The book substantially contrasts with the work of other historians and this in part demonstrates its importance. It established a method for the use of oral histories in an academic format and it also showed a way for historians to integrate “Aboriginal methodologies” into their research and writing. For instance, in her third chapter “Listening for Different Stories,” Cruikshank uses oral histories as a “counterpoint” to the history which she had outlined in the previous chapter. (76) Her purpose is to show that local Aboriginal oral histories are part of “distinct and powerful bodies of knowledge” which, when compared to the European narrative, best display the “unique entanglement of culture and nature, humans and landscapes, objects and their makers.” (259) In effect, Cruikshank argues that the history of Aboriginals in Canada has two different sides which are still very relevant today. Aboriginals’ story cannot be explained solely from the European perspective without fundamentally harming their present-day connection to their history and place. Her work is an example of an inclusive Aboriginal history, belonging as much to the people that it studies as it does to the scholars who study them.
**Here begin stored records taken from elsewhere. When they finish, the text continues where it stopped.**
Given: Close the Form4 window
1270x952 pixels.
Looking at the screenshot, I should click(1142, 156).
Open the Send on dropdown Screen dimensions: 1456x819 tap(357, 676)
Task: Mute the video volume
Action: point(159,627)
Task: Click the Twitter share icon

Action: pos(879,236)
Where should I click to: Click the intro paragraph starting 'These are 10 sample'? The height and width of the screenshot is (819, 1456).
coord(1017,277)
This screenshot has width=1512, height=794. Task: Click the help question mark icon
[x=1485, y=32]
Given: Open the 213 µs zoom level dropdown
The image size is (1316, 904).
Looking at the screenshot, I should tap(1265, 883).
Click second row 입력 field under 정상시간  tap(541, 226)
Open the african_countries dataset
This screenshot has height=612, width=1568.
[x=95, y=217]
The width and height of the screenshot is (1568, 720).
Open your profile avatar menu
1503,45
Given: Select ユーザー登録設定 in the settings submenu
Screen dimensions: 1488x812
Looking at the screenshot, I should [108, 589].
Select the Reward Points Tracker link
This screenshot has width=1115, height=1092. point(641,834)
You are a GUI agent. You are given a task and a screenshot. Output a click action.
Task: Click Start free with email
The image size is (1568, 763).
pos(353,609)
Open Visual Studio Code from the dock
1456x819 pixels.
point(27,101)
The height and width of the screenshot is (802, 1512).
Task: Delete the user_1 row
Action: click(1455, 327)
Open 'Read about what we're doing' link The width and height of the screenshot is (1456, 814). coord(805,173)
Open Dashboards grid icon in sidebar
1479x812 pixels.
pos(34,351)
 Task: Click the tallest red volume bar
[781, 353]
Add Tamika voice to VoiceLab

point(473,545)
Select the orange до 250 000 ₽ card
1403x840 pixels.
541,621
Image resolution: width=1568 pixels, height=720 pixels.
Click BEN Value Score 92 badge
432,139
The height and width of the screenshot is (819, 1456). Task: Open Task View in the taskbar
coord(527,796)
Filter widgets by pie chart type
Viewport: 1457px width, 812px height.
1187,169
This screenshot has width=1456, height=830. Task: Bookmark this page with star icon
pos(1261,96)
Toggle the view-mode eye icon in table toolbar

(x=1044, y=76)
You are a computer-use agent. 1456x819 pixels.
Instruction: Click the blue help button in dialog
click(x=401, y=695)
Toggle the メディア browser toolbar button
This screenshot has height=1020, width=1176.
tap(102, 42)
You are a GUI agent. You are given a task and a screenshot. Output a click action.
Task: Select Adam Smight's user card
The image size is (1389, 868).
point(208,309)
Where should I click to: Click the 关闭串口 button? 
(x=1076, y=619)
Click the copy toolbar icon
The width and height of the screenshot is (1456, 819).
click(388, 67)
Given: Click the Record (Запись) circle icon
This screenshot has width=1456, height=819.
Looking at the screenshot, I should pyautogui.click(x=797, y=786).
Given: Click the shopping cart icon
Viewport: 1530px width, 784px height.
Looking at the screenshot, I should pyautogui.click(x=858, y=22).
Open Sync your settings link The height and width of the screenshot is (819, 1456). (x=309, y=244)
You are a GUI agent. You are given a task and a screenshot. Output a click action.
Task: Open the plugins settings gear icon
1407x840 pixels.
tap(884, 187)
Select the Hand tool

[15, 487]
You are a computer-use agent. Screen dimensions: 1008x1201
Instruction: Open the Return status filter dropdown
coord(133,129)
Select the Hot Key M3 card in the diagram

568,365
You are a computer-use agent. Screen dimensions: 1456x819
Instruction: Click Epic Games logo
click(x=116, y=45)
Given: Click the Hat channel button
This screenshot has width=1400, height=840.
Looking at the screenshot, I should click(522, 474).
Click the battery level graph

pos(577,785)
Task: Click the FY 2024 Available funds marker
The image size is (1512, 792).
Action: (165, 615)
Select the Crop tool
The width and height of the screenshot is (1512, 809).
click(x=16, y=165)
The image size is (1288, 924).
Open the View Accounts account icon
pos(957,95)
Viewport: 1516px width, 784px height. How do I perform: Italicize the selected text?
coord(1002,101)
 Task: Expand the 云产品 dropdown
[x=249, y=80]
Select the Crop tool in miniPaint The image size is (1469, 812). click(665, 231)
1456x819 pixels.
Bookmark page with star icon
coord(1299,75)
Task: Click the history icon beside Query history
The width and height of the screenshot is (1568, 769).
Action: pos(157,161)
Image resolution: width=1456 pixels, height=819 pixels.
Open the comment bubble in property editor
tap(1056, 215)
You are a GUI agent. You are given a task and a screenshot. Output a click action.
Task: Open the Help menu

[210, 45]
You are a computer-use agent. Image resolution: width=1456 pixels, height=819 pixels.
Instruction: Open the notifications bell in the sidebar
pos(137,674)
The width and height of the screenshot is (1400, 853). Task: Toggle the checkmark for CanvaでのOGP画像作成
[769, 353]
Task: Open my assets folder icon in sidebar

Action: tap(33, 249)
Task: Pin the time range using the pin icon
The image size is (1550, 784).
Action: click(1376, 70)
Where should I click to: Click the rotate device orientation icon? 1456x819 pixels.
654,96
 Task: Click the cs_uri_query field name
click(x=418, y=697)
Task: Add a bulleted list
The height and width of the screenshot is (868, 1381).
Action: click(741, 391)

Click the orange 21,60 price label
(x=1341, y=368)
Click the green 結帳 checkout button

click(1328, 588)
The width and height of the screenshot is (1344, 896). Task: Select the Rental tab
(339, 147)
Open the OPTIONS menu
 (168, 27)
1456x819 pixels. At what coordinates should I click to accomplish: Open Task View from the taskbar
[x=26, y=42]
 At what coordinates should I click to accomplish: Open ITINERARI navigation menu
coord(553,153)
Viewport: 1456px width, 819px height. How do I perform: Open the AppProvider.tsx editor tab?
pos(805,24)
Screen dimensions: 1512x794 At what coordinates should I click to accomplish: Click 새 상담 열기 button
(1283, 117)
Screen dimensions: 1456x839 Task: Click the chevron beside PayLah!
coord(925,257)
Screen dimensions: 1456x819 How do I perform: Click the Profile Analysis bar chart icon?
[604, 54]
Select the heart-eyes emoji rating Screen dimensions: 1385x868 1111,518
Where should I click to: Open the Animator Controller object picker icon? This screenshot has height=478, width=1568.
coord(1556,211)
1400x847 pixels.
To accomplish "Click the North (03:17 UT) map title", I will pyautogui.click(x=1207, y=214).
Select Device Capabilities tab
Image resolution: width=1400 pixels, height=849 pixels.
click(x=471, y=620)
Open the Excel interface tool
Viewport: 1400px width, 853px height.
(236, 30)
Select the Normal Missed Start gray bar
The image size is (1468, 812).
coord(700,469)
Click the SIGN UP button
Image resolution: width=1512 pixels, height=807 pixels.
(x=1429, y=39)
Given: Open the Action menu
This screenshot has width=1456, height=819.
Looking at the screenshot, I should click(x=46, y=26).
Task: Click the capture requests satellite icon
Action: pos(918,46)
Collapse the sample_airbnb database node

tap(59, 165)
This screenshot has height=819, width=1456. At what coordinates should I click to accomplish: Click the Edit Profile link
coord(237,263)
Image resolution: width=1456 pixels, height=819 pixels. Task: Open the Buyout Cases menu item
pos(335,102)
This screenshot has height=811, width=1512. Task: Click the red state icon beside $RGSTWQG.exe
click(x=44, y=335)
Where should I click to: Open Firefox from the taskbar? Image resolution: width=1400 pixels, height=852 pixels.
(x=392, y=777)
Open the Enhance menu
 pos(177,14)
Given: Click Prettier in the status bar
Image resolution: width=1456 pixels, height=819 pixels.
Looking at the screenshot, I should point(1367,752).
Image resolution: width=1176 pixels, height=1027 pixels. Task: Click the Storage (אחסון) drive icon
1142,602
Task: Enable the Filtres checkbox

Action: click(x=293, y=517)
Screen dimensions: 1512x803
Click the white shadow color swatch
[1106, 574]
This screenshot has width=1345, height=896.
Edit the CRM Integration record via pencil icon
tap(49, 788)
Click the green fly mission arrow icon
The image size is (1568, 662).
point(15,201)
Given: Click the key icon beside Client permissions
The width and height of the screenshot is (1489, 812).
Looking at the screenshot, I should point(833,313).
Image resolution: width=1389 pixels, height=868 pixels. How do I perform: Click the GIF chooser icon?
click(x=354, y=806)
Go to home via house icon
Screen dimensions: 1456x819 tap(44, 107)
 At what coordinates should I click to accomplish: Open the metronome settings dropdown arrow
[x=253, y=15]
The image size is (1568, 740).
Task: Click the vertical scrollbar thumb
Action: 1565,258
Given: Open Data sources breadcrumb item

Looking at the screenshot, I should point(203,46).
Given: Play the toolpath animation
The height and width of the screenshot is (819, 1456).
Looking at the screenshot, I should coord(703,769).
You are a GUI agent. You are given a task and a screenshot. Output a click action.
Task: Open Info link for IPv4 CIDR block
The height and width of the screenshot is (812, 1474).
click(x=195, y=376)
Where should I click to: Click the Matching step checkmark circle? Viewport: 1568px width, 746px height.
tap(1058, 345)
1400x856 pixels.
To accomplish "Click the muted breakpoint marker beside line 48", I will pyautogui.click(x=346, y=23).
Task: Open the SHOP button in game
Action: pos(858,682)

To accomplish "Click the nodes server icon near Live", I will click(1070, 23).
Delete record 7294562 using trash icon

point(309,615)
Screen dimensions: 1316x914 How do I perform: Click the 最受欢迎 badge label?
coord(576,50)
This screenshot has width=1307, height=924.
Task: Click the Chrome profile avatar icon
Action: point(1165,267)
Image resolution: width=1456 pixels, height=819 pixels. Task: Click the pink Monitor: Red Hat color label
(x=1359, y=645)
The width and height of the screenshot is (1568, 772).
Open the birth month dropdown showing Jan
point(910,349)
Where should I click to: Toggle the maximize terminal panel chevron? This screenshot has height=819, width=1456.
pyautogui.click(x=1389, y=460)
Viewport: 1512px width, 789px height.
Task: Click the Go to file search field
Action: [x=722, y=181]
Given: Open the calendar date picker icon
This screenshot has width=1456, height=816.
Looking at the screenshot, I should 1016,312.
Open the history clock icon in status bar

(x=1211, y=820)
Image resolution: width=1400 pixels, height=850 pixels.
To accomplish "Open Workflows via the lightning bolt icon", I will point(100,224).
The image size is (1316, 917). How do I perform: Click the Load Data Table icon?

Cruikshank’s work does have its weaknesses. There is a careful balance between traditional historical sources and oral histories. In Glaciers this balance is expertly managed as she switches back and forth between Aboriginal and Europeans perspectives, but there are still some jarring points in the narrative. The story of Edward James Glave in Chapter 6, while interesting, is somewhat fractured. It suffers from examining both his time in the Yukon and his time in the Congo. It adds little to the overall purpose of the book, and he is hardly worthy of an entire chapter. Cruikshank may have done better in fleshing out the shifting relationship of Europeans to the north at the turn of the century as their technological advancement allowed them to explore and exploit its vastness. It was in this era that the North Pole and Antarctica were explored with great acclaim as well as the discovery of gold in the Yukon. Even as Cruikshank explores the transformed relationship of Aboriginals with their environment, she does not equally examine Europeans’ changing experience and conceptions of the “glacier.”

Do Glaciers Listen? may not be a wholly historical work in its methodology or analysis, but it is a work that deals with many of the fundamental questions of history. It explores one region’s development and the people who lived or went there. Asking about the reasons behind a perceived change or the motivations for historical actions are questions that any historian must address in their own work. While Cruikshank has different ways of asking her questions, ultimately her work delivers a clearer understanding of the history of the “glacier.” She intertwines two histories into one that proves that the two disparate sides of Aboriginal history, that of “native and newcomer,” can be brought together. Luckily for us, her work has inspired many historians to mirror her approach and the field of history is better for it.